The Boulevard M50, or Intruder M800 outside North America, is a V-twin engine cruiser motorcycle made by Suzuki Motor Corporation. Global model number is VZ800 (from 2005, before 2005 VZ800 was the model number for the Marauder 800 which was a significantly different model). It is based on the popular VL800 C50 with C standing for 'classic'. The VL800 C50 was originally named the VL800 Intruder Volusia, but the name was later shortened to Volusia. Its styling is from the first generation VZ800 Marauder. In 2005 the marketing name was again changed when Suzuki replaced the carburetors with fuel injection, with M standing for 'muscle' and 50 representing the displacement of the engine in cubic inches. Intruder M800 refers to the 800 cubic centimetre engine following the naming convention for Suzuki cruisers in markets outside North America.

The M50 was developed using the C50 frame and rear swingarm, which is a softail type with a hidden single shock absorber, compared to the Marauder's traditional swingarm with two exposed shock absorbers. The M50 received different fenders and fuel tank from the C50, a handlebar mounted speedometer cluster, and inverted 41mm forks, to give it a more muscular appearance than the C50 semi-sister. The basic M50 engine was slightly modified, being painted black instead of the chrome found on the C50 engine. Internally, the engine received split crank bearings instead of the C50's one-piece bearings, as well as slightly modified valvetrain components, which necessitated modifications to the cylinder heads. Power output is identical to the C50 power plant, and both displace 805 cc. Both models share a 5 speed transmission inside a shared crankcase with the engine with wet clutch, water cooling, a single front disc brake, and a rod operated rear drum brake.

The M50 featured distinctive styling, with a unique rear fender, LED taillight, black painted mag wheels, and aggressive stance. Several other minor differences differentiate the M50 from the C50, such as different design (but same size) front brake discs, a slightly firmer suspension on the M50, and a different tool box/ faux air cleaner. The model was well received in the motorcycle press, with Motorcycle Cruiser Magazine giving it high marks for comfort and passenger carrying capacity. However, some critics lamented that the M50 did not have the power to back up its muscular looks. The model was not a top seller, and after five model-years Suzuki did a complete makeover of the model.

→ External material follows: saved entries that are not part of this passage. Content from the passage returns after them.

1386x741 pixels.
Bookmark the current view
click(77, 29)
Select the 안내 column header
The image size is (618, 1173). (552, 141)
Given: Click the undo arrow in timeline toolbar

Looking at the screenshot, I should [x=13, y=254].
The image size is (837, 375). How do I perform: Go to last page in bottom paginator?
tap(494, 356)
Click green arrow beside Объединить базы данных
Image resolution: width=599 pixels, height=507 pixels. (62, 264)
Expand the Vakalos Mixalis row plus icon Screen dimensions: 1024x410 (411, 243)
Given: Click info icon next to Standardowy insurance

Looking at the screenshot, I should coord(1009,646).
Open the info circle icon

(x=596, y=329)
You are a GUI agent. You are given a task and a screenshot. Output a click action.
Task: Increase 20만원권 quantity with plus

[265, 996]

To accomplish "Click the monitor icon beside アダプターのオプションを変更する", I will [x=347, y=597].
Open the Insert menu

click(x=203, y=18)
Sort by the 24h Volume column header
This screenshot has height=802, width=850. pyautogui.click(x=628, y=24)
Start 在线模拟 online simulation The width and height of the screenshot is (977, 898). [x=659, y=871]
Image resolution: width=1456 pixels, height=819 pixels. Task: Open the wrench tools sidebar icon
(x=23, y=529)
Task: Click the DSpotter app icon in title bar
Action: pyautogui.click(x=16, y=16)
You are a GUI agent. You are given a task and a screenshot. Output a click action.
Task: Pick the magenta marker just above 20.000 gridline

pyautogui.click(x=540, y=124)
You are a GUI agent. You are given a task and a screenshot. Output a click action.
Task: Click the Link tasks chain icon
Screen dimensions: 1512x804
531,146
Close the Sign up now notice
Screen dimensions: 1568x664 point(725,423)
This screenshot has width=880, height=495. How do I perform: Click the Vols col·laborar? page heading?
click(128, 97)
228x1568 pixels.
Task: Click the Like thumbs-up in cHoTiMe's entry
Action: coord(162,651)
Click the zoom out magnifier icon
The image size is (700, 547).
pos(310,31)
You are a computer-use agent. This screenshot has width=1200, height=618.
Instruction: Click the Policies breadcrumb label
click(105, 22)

For 2010, the M50 was given a major redesign. The M50 motor was discontinued, and the current model M50 now uses the same motor as the C50, consolidating production and simplifying parts sourcing. The sheet metal was changed, eliminating the distinctive rear fender found on the 2005–09 M50 in favor of a fender similar to the one found on other cruiser models. A small cowling was added around the headlight, giving the M50 a family resemblance to the other Suzuki M series cruisers, the M90 and M109r. Sales numbers for the redesigned M50 are unavailable, as Suzuki chose not to ship any 2010 models to North America due to the large supply of leftover 2009s in dealer inventory.